• TO DO
Count how many lines in the entries below contain the word "gear", treating uppercase and lowercase as different. Reply with the number only.

• Entries for locating words and elements
----------

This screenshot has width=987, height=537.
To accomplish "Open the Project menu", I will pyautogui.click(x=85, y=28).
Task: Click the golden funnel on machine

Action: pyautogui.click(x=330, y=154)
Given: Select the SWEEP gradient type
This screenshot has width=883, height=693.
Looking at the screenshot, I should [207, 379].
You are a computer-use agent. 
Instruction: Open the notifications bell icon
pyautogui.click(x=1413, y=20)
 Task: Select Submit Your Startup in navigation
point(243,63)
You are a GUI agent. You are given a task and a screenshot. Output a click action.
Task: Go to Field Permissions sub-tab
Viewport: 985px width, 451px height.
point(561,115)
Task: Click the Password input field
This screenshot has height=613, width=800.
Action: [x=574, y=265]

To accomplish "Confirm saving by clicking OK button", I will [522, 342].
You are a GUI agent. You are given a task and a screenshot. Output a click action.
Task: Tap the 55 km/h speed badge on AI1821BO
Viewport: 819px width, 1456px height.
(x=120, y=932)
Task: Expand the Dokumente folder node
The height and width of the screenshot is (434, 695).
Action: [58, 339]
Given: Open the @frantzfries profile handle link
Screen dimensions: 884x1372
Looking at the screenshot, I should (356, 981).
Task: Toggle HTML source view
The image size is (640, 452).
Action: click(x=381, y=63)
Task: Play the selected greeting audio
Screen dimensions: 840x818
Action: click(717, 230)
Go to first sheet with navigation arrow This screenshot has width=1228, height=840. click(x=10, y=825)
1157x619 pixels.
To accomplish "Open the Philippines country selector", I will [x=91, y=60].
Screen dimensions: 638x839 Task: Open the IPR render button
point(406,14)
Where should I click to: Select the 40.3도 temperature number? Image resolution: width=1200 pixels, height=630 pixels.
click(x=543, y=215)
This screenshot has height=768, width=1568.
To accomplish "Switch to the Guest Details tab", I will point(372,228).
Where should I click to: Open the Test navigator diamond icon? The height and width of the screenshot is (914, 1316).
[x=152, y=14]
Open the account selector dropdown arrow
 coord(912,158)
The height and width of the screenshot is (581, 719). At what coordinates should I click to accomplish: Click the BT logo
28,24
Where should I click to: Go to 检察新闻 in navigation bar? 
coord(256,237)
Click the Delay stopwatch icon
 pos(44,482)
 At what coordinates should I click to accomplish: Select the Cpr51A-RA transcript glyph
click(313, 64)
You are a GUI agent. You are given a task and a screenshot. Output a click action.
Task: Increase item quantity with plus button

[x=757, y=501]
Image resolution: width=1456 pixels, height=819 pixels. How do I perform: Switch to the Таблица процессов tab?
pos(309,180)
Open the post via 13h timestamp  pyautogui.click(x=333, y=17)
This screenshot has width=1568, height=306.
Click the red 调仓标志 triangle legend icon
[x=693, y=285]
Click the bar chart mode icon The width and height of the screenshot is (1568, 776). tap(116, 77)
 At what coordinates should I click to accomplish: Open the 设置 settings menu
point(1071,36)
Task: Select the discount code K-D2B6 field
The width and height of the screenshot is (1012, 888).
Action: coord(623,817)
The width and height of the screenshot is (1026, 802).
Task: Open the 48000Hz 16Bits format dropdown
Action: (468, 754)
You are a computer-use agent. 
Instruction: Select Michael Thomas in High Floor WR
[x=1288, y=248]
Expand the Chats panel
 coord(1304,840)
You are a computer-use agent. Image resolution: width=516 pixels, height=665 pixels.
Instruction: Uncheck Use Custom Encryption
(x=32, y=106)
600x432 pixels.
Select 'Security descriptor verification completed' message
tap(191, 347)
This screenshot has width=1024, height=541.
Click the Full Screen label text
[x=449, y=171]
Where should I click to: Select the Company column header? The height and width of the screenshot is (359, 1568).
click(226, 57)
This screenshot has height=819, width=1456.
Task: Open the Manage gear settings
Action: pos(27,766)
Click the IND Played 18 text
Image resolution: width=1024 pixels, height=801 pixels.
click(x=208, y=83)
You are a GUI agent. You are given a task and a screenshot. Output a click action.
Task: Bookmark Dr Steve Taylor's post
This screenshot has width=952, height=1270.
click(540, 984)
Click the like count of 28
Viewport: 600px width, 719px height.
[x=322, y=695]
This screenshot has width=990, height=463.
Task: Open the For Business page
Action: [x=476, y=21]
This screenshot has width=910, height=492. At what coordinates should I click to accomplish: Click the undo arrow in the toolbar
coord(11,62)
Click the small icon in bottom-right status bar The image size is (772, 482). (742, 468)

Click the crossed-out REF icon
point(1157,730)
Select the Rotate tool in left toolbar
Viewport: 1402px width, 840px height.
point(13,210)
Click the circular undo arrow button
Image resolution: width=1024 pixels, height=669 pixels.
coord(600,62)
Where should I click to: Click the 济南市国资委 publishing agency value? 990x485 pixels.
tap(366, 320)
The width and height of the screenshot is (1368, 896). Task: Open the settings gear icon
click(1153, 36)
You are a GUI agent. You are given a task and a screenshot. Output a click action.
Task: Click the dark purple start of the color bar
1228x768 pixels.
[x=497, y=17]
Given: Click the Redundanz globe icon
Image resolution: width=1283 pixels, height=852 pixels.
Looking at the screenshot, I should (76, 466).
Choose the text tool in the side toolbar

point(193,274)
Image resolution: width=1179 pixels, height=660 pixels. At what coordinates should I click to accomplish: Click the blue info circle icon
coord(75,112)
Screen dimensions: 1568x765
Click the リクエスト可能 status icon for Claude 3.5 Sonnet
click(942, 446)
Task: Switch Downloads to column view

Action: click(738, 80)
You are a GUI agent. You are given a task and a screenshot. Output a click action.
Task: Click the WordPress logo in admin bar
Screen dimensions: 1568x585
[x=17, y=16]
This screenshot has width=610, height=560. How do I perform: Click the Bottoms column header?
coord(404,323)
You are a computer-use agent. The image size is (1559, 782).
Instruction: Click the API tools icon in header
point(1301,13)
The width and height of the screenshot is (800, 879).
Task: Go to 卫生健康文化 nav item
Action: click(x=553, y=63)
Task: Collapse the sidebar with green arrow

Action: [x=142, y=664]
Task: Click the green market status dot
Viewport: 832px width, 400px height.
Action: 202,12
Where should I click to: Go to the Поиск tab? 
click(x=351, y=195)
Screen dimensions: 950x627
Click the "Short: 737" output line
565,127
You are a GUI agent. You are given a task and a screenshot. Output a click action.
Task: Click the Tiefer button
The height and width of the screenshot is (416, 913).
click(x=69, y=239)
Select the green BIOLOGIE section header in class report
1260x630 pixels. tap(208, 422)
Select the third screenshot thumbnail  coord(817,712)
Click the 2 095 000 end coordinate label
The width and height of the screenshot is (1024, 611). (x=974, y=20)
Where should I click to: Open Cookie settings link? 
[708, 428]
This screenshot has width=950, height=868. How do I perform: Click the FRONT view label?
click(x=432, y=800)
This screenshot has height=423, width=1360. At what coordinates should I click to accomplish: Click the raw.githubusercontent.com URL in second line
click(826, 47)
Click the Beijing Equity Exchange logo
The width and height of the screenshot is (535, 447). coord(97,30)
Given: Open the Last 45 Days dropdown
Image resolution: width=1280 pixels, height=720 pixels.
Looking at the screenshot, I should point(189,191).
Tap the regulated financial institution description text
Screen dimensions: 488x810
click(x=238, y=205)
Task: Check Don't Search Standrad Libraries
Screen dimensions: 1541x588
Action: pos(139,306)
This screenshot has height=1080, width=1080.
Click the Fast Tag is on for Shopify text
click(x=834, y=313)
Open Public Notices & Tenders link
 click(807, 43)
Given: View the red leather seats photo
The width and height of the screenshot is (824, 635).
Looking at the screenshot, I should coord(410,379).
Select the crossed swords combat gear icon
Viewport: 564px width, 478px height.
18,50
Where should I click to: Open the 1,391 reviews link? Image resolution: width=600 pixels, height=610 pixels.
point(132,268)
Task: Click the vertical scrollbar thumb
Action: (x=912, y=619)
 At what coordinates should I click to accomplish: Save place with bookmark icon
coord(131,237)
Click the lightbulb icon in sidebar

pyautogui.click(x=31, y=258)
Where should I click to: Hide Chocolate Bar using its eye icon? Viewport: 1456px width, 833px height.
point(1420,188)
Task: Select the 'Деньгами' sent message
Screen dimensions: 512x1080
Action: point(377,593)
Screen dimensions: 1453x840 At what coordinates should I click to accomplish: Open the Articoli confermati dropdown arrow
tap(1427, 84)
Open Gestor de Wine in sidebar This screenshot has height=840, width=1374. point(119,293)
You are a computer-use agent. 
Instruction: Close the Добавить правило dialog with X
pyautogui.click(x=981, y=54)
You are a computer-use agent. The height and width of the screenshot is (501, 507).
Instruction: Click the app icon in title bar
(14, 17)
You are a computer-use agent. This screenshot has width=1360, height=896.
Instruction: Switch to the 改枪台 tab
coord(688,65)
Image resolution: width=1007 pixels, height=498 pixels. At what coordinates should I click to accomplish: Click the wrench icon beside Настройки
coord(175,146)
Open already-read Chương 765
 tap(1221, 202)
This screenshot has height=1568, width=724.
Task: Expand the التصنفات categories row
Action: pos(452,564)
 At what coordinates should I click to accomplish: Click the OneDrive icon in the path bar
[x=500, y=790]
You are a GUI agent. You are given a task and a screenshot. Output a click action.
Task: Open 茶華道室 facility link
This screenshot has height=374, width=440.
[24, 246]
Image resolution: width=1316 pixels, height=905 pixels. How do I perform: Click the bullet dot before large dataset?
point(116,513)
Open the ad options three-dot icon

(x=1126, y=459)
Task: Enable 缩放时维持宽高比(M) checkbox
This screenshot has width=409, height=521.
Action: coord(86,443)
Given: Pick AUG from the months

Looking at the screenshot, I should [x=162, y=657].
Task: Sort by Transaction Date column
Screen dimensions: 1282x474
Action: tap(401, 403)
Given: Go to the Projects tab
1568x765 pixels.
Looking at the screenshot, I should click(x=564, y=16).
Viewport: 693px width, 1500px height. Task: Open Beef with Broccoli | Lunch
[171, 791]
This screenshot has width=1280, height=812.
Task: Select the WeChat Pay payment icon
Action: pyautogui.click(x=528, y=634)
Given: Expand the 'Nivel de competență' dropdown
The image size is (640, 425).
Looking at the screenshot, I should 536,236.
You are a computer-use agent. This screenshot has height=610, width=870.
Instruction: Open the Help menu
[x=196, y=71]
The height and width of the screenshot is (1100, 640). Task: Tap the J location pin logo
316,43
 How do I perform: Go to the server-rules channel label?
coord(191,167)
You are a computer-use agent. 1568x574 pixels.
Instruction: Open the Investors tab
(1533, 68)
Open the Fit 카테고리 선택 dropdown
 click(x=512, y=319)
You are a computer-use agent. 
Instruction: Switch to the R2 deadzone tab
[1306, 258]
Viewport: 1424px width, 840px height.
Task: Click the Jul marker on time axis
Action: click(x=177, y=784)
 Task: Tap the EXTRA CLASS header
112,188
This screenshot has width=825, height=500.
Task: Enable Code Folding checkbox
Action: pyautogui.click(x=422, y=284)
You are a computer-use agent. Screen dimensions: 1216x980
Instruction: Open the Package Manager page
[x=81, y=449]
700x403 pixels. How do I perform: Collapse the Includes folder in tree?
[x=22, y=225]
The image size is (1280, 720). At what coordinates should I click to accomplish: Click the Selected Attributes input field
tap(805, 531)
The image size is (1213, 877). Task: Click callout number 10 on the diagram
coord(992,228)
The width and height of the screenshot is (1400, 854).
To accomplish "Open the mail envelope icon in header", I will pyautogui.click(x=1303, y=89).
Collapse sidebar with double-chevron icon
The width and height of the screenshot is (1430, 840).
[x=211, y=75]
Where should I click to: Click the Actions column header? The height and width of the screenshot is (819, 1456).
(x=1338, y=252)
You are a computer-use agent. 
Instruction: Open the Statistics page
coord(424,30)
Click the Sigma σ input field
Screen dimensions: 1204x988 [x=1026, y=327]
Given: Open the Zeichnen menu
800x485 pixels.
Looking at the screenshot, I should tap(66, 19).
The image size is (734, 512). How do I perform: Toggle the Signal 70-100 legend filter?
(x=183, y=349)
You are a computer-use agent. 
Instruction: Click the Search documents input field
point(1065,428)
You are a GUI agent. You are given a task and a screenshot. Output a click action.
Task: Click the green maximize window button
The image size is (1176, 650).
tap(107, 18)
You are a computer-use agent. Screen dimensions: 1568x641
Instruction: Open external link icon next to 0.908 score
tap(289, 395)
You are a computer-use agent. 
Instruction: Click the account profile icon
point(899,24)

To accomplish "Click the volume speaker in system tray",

----------

• THE RESPONSE
3